Each entry needs to be repeated exactly, with nothing added or removed.

[Dataset entries]
-=-=-

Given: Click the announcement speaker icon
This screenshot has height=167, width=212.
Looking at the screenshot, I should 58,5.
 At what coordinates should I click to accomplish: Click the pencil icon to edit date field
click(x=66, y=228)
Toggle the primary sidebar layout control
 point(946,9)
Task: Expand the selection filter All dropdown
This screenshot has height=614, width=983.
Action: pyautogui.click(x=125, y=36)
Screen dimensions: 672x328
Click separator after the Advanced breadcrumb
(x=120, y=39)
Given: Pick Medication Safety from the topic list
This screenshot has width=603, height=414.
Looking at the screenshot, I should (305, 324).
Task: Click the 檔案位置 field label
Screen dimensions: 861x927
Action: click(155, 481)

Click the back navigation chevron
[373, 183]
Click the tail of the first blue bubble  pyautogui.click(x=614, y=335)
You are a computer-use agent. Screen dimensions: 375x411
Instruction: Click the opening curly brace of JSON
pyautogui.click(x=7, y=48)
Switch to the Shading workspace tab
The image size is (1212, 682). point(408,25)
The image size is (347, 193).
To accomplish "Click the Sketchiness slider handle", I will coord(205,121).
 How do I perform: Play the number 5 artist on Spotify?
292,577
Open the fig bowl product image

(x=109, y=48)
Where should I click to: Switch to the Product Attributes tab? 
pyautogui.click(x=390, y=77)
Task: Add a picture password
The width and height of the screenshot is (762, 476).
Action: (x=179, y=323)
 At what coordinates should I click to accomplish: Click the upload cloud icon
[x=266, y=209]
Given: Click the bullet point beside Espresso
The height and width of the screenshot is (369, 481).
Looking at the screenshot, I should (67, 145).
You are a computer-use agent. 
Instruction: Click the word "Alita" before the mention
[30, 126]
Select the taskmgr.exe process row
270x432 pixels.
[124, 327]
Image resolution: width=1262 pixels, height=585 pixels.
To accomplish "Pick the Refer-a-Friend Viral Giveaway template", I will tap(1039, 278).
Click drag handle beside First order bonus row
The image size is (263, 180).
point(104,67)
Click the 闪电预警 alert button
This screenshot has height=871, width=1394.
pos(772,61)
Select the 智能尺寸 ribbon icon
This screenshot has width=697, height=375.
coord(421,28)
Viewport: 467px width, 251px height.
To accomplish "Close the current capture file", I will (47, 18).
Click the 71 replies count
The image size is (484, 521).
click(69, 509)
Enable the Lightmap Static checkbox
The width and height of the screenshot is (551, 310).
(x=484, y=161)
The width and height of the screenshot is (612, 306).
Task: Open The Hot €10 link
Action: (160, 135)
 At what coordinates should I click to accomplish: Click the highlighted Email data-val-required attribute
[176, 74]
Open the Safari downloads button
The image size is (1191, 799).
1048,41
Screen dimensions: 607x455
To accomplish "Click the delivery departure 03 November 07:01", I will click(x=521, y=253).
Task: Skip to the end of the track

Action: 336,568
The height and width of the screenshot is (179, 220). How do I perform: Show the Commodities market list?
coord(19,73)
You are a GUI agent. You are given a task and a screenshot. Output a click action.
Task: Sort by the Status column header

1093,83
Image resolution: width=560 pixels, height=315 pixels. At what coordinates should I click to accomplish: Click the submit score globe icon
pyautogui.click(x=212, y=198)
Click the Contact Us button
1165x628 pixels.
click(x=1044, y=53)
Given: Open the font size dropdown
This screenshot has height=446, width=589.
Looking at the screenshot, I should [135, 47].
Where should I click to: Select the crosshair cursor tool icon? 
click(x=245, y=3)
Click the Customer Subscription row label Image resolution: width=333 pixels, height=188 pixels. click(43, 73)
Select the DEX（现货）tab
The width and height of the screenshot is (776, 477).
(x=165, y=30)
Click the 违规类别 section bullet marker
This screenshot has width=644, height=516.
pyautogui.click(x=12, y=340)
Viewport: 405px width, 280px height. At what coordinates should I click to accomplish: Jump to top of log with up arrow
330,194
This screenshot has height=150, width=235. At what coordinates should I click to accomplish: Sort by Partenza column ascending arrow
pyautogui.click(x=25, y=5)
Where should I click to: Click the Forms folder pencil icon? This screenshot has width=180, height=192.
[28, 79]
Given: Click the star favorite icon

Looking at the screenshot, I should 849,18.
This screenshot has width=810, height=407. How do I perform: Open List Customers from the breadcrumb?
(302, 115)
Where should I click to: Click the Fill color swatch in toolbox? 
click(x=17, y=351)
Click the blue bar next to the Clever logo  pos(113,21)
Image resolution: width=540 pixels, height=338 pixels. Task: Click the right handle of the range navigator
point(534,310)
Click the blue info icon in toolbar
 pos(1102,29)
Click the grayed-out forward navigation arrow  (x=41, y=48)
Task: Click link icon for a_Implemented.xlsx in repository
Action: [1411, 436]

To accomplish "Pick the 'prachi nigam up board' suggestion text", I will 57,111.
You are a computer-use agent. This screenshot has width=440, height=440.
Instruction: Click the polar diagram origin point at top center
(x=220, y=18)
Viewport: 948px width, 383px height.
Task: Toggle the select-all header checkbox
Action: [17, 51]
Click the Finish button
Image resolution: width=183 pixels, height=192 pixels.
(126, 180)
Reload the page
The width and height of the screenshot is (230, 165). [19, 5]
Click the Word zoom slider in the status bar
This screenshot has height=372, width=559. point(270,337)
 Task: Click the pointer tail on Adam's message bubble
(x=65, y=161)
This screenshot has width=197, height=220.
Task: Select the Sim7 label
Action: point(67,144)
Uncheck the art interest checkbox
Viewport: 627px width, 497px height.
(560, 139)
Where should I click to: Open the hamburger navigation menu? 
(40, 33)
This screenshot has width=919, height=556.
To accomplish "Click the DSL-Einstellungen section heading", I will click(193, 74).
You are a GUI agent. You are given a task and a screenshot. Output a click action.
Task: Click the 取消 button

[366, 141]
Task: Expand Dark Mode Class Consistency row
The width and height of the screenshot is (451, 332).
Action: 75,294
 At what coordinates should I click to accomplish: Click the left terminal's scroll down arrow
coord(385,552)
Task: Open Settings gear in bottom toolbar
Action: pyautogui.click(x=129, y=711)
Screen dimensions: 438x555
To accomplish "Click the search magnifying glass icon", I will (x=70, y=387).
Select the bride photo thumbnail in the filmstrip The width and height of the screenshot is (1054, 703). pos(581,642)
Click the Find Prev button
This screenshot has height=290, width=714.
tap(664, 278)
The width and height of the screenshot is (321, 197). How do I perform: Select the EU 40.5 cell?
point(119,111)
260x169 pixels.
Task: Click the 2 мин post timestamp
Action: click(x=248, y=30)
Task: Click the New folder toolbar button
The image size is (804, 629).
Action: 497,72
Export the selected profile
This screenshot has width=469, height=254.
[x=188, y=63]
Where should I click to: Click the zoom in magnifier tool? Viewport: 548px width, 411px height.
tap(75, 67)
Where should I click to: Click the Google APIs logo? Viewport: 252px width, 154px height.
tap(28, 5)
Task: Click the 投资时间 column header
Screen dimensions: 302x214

-=-=-

* Task solution:
Given: Click the announcement speaker icon
This screenshot has height=167, width=212.
Looking at the screenshot, I should 58,5.
 At what coordinates should I click to accomplish: Click the pencil icon to edit date field
click(x=66, y=228)
Toggle the primary sidebar layout control
 point(946,9)
Task: Expand the selection filter All dropdown
This screenshot has height=614, width=983.
Action: pyautogui.click(x=125, y=36)
Screen dimensions: 672x328
Click separator after the Advanced breadcrumb
(x=120, y=39)
Given: Pick Medication Safety from the topic list
This screenshot has width=603, height=414.
Looking at the screenshot, I should (305, 324).
Task: Click the 檔案位置 field label
Screen dimensions: 861x927
Action: click(155, 481)

Click the back navigation chevron
[373, 183]
Click the tail of the first blue bubble  pyautogui.click(x=614, y=335)
You are a computer-use agent. Screen dimensions: 375x411
Instruction: Click the opening curly brace of JSON
pyautogui.click(x=7, y=48)
Switch to the Shading workspace tab
The image size is (1212, 682). point(408,25)
The image size is (347, 193).
To accomplish "Click the Sketchiness slider handle", I will coord(205,121).
 How do I perform: Play the number 5 artist on Spotify?
292,577
Open the fig bowl product image

(x=109, y=48)
Where should I click to: Switch to the Product Attributes tab? 
pyautogui.click(x=390, y=77)
Task: Add a picture password
The width and height of the screenshot is (762, 476).
Action: (x=179, y=323)
 At what coordinates should I click to accomplish: Click the upload cloud icon
[x=266, y=209]
Given: Click the bullet point beside Espresso
The height and width of the screenshot is (369, 481).
Looking at the screenshot, I should (67, 145).
You are a computer-use agent. 
Instruction: Click the word "Alita" before the mention
[30, 126]
Select the taskmgr.exe process row
270x432 pixels.
[124, 327]
Image resolution: width=1262 pixels, height=585 pixels.
To accomplish "Pick the Refer-a-Friend Viral Giveaway template", I will tap(1039, 278).
Click drag handle beside First order bonus row
The image size is (263, 180).
point(104,67)
Click the 闪电预警 alert button
This screenshot has height=871, width=1394.
pos(772,61)
Select the 智能尺寸 ribbon icon
This screenshot has width=697, height=375.
coord(421,28)
Viewport: 467px width, 251px height.
To accomplish "Close the current capture file", I will (47, 18).
Click the 71 replies count
The image size is (484, 521).
click(69, 509)
Enable the Lightmap Static checkbox
The width and height of the screenshot is (551, 310).
(x=484, y=161)
The width and height of the screenshot is (612, 306).
Task: Open The Hot €10 link
Action: (160, 135)
 At what coordinates should I click to accomplish: Click the highlighted Email data-val-required attribute
[176, 74]
Open the Safari downloads button
The image size is (1191, 799).
1048,41
Screen dimensions: 607x455
To accomplish "Click the delivery departure 03 November 07:01", I will click(x=521, y=253).
Task: Skip to the end of the track

Action: 336,568
The height and width of the screenshot is (179, 220). How do I perform: Show the Commodities market list?
coord(19,73)
You are a GUI agent. You are given a task and a screenshot. Output a click action.
Task: Sort by the Status column header

1093,83
Image resolution: width=560 pixels, height=315 pixels. At what coordinates should I click to accomplish: Click the submit score globe icon
pyautogui.click(x=212, y=198)
Click the Contact Us button
1165x628 pixels.
click(x=1044, y=53)
Given: Open the font size dropdown
This screenshot has height=446, width=589.
Looking at the screenshot, I should [135, 47].
Where should I click to: Select the crosshair cursor tool icon? 
click(x=245, y=3)
Click the Customer Subscription row label Image resolution: width=333 pixels, height=188 pixels. click(43, 73)
Select the DEX（现货）tab
The width and height of the screenshot is (776, 477).
(x=165, y=30)
Click the 违规类别 section bullet marker
This screenshot has width=644, height=516.
pyautogui.click(x=12, y=340)
Viewport: 405px width, 280px height. At what coordinates should I click to accomplish: Jump to top of log with up arrow
330,194
This screenshot has height=150, width=235. At what coordinates should I click to accomplish: Sort by Partenza column ascending arrow
pyautogui.click(x=25, y=5)
Where should I click to: Click the Forms folder pencil icon? This screenshot has width=180, height=192.
[28, 79]
Given: Click the star favorite icon

Looking at the screenshot, I should 849,18.
This screenshot has width=810, height=407. How do I perform: Open List Customers from the breadcrumb?
(302, 115)
Where should I click to: Click the Fill color swatch in toolbox? 
click(x=17, y=351)
Click the blue bar next to the Clever logo  pos(113,21)
Image resolution: width=540 pixels, height=338 pixels. Task: Click the right handle of the range navigator
point(534,310)
Click the blue info icon in toolbar
 pos(1102,29)
Click the grayed-out forward navigation arrow  (x=41, y=48)
Task: Click link icon for a_Implemented.xlsx in repository
Action: [1411, 436]

To accomplish "Pick the 'prachi nigam up board' suggestion text", I will 57,111.
You are a computer-use agent. This screenshot has width=440, height=440.
Instruction: Click the polar diagram origin point at top center
(x=220, y=18)
Viewport: 948px width, 383px height.
Task: Toggle the select-all header checkbox
Action: [17, 51]
Click the Finish button
Image resolution: width=183 pixels, height=192 pixels.
(126, 180)
Reload the page
The width and height of the screenshot is (230, 165). [19, 5]
Click the Word zoom slider in the status bar
This screenshot has height=372, width=559. point(270,337)
 Task: Click the pointer tail on Adam's message bubble
(x=65, y=161)
This screenshot has width=197, height=220.
Task: Select the Sim7 label
Action: point(67,144)
Uncheck the art interest checkbox
Viewport: 627px width, 497px height.
(560, 139)
Where should I click to: Open the hamburger navigation menu? 
(40, 33)
This screenshot has width=919, height=556.
To accomplish "Click the DSL-Einstellungen section heading", I will click(193, 74).
You are a GUI agent. You are given a task and a screenshot. Output a click action.
Task: Click the 取消 button

[366, 141]
Task: Expand Dark Mode Class Consistency row
The width and height of the screenshot is (451, 332).
Action: 75,294
 At what coordinates should I click to accomplish: Click the left terminal's scroll down arrow
coord(385,552)
Task: Open Settings gear in bottom toolbar
Action: pyautogui.click(x=129, y=711)
Screen dimensions: 438x555
To accomplish "Click the search magnifying glass icon", I will (x=70, y=387).
Select the bride photo thumbnail in the filmstrip The width and height of the screenshot is (1054, 703). pos(581,642)
Click the Find Prev button
This screenshot has height=290, width=714.
tap(664, 278)
The width and height of the screenshot is (321, 197). How do I perform: Select the EU 40.5 cell?
point(119,111)
260x169 pixels.
Task: Click the 2 мин post timestamp
Action: click(x=248, y=30)
Task: Click the New folder toolbar button
The image size is (804, 629).
Action: 497,72
Export the selected profile
This screenshot has width=469, height=254.
[x=188, y=63]
Where should I click to: Click the zoom in magnifier tool? Viewport: 548px width, 411px height.
tap(75, 67)
Where should I click to: Click the Google APIs logo? Viewport: 252px width, 154px height.
tap(28, 5)
Task: Click the 投资时间 column header
Screen dimensions: 302x214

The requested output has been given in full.